Physics Questions People Ask Fermilab

Pure Antineutron Beams


I am a physics student in Germany. I haven't had particle physics yet, so I'd be glad if you answered me one question:

How do you create more or less pure anti-neutron beams in your accelerator??

I'm sure it's possible somehow but I just don't know the way to relize that.

The "options" I got to know by now:

  • collision of anti-protons with carbon nuclei can result in anti-neutrons
  • decay of lambda-particles (how would you create them?)
I guess the main problem is how to prevent neutron production during the processes or how to separate neutrons and anti-neutrons then....

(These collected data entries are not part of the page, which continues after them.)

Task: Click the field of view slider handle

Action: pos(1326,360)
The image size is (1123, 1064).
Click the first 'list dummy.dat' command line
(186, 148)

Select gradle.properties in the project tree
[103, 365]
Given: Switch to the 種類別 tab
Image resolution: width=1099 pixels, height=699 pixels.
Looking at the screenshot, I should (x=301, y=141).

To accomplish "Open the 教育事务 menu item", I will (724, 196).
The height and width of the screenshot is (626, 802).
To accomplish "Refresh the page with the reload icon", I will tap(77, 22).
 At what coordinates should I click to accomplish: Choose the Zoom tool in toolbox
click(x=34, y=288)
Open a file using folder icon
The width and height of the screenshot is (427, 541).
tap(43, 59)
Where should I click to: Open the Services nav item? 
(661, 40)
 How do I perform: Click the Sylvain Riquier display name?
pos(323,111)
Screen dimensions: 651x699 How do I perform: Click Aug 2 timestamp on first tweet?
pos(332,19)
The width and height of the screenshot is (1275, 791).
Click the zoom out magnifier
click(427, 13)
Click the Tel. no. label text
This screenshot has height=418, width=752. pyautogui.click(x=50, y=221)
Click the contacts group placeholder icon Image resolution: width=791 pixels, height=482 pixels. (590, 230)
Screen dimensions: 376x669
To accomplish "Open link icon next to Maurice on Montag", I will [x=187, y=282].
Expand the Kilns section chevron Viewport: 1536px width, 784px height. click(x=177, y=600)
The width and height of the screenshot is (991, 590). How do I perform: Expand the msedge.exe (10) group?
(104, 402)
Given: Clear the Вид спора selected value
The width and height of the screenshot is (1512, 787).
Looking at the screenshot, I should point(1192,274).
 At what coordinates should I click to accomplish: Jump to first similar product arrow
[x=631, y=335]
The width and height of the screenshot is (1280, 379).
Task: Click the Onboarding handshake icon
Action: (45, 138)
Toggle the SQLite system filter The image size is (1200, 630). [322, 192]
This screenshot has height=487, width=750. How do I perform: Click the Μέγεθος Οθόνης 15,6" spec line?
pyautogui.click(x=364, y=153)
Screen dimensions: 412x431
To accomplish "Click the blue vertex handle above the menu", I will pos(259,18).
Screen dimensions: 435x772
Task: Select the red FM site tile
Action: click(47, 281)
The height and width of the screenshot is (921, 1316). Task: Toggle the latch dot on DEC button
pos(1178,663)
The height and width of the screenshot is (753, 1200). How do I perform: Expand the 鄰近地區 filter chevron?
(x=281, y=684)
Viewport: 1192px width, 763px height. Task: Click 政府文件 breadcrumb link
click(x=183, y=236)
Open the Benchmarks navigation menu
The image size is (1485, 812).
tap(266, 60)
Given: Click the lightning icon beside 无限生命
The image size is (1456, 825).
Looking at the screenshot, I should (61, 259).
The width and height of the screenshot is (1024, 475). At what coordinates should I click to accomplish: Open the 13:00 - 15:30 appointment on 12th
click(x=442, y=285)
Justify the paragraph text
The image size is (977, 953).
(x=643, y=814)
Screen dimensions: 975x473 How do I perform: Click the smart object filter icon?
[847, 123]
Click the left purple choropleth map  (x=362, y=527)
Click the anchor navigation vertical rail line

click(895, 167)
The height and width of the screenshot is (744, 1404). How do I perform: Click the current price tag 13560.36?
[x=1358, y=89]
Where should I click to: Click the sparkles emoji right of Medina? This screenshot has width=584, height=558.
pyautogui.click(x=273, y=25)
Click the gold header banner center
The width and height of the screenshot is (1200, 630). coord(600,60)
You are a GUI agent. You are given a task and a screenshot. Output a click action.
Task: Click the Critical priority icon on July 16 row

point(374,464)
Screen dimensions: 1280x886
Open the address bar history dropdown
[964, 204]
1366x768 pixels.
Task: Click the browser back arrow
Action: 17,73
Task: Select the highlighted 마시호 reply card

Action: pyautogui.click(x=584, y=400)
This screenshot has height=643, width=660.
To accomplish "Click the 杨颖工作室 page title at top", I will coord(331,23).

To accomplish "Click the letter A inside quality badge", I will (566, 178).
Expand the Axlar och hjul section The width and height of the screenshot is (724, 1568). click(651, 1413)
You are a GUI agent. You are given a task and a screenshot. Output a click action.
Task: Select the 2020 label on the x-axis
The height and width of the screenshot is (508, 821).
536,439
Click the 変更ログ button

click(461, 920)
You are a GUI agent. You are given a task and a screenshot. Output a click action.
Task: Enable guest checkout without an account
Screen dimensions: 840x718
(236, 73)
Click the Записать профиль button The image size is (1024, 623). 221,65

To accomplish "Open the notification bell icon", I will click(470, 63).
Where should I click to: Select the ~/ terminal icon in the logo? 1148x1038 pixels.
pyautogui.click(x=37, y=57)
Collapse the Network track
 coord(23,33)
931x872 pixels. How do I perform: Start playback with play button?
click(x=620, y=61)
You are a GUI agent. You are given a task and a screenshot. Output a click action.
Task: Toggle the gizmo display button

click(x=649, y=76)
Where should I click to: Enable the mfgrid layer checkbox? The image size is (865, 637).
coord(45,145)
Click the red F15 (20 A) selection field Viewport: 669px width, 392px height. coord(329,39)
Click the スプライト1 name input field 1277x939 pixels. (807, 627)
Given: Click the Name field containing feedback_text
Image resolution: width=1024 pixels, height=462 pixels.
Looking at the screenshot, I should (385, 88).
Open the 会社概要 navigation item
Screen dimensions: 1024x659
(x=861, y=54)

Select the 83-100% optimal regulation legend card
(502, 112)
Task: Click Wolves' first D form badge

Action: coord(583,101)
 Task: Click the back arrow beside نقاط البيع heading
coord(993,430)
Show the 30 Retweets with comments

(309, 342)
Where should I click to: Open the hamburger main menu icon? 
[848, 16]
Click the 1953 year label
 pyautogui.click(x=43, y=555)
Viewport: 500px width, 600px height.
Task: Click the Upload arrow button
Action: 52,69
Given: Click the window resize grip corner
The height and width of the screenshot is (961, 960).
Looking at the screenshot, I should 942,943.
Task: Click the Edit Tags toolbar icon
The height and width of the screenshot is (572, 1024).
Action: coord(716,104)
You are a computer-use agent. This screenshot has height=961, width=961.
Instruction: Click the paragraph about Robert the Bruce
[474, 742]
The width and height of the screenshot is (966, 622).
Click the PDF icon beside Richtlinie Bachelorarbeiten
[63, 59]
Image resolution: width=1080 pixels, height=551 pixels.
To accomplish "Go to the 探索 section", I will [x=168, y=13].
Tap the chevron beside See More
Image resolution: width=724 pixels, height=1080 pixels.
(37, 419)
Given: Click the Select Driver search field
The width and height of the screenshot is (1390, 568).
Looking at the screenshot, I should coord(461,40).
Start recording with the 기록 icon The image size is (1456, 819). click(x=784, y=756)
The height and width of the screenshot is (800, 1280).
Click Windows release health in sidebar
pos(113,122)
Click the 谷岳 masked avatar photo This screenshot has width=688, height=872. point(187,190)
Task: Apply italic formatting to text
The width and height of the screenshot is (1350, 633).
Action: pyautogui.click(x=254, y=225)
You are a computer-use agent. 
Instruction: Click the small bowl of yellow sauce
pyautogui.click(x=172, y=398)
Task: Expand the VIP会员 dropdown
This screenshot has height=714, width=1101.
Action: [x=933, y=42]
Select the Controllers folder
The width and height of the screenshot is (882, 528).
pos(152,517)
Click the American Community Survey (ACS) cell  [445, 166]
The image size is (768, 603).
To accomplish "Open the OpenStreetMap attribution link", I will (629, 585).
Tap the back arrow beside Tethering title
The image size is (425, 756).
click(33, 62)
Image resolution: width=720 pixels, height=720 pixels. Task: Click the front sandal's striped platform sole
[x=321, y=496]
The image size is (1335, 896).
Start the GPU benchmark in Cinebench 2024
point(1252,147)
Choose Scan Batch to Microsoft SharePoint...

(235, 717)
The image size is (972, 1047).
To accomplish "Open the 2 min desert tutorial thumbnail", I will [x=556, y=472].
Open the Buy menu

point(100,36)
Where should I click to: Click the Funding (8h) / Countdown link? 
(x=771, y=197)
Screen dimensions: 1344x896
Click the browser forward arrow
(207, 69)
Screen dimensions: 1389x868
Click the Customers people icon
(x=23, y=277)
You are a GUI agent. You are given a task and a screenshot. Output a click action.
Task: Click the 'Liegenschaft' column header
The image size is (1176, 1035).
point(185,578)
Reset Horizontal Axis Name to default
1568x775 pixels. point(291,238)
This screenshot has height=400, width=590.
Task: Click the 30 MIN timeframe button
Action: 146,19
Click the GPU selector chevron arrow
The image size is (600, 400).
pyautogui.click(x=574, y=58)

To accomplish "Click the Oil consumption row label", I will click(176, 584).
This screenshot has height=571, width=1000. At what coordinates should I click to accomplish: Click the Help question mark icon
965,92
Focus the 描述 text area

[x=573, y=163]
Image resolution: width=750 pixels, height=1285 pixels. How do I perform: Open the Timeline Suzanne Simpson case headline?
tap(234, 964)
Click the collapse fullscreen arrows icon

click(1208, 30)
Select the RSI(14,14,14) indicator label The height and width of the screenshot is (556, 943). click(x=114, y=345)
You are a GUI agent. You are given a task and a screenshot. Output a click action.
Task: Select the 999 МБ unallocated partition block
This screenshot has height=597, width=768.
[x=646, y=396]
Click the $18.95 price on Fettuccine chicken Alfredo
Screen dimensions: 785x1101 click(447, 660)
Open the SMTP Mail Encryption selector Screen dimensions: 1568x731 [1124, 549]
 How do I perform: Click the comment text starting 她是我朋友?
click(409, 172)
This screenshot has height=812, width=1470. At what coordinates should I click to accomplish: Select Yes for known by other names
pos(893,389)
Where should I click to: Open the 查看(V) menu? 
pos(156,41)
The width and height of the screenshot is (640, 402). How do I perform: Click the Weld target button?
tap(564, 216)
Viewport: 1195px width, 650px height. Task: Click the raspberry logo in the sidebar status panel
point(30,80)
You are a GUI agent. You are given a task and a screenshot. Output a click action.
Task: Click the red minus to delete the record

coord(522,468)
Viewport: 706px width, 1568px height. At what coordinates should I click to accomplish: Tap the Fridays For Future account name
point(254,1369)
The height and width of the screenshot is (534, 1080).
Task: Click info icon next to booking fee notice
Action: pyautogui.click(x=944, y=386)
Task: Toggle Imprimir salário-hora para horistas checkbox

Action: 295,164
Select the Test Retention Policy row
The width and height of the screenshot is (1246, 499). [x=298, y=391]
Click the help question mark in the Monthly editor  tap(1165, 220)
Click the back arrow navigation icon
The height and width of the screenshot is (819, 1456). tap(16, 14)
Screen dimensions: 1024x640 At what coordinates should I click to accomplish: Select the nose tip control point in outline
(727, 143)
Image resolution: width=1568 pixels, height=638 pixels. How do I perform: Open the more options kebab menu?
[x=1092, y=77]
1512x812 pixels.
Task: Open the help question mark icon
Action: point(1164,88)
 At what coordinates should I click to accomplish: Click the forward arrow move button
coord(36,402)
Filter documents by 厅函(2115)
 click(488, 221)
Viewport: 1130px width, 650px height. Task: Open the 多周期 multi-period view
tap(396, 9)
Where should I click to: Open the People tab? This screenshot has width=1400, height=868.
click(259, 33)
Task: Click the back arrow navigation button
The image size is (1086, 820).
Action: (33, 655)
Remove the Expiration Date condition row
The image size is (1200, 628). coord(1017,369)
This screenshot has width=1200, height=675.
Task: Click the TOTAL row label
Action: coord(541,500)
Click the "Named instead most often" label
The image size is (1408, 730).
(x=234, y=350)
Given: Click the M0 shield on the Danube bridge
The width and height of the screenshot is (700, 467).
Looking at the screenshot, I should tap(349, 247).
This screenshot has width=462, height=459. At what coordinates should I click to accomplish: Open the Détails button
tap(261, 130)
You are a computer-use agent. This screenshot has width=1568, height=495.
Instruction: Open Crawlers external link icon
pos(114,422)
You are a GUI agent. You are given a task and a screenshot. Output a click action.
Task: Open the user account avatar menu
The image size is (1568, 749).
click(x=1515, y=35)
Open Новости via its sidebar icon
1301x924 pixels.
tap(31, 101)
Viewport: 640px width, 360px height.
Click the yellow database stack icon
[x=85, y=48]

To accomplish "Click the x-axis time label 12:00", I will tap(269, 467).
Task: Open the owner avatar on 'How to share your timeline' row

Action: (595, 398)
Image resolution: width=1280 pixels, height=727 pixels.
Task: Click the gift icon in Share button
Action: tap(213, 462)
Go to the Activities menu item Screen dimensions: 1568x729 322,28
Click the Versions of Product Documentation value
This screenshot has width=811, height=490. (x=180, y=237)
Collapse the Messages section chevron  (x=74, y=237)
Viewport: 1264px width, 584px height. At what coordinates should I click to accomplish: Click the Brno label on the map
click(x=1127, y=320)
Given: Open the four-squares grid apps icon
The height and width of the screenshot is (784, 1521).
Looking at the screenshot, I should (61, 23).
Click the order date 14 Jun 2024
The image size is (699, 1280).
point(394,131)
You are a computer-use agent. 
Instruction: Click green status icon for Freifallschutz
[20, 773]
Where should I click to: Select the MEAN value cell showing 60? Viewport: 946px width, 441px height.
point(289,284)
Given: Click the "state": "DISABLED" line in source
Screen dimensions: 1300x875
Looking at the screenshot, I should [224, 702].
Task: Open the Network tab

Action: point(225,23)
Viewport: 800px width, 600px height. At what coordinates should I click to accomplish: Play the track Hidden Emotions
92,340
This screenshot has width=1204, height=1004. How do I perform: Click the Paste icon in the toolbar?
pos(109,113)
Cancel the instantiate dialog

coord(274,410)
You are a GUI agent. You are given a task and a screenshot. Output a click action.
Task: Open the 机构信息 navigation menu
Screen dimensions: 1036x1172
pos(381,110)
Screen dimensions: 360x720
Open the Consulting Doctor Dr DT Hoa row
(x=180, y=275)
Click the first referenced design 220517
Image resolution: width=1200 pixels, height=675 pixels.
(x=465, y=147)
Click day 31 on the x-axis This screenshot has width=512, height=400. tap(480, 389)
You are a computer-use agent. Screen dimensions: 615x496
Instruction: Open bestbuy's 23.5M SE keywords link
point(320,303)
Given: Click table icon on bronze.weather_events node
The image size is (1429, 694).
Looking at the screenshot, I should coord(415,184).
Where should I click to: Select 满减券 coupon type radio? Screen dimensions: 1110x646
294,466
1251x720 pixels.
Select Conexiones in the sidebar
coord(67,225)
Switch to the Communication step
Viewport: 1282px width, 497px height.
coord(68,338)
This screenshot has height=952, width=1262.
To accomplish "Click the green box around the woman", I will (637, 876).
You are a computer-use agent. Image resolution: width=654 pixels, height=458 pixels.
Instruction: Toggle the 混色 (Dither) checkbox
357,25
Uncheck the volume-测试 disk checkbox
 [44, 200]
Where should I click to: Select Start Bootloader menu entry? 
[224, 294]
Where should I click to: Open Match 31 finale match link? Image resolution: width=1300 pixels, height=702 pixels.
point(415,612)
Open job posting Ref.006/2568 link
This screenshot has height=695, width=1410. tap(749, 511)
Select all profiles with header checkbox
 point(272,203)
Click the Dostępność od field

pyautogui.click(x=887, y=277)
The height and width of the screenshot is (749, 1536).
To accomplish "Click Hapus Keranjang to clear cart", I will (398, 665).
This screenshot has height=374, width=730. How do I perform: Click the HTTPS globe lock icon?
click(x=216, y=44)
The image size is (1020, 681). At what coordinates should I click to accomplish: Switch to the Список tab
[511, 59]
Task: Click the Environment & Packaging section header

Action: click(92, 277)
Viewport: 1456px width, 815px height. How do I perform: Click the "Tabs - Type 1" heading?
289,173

I really thank you very much for helping me!
Please reply.

Yours sincerely,
Alexander Windel

Dear Alex,

It is nice to see an enthusiastic student asking questions like this, it made me stop and think for a while. My answer is based upon an article in Physics Letters, Vol 23, page 160-163, "Further Results on the charge exchange pbar p -> nbar n at 5, 6, 7 and 9 GeV/c. The basic idea would be to take a beam of relatively low energy antiprotons such as we have stored in the Accumulator (8.9 GeV/c) and interact them with a hydrogen target (either a liquid target or a gas jet) . By looking in the forward direction you would get mainly antineutrons since the the angular distribution of the antineutrons is very strongly peaked in the forward direction. A sweeping magnet after the target would get rid of charged particles produced in other unwanted interactions. I hope this helps.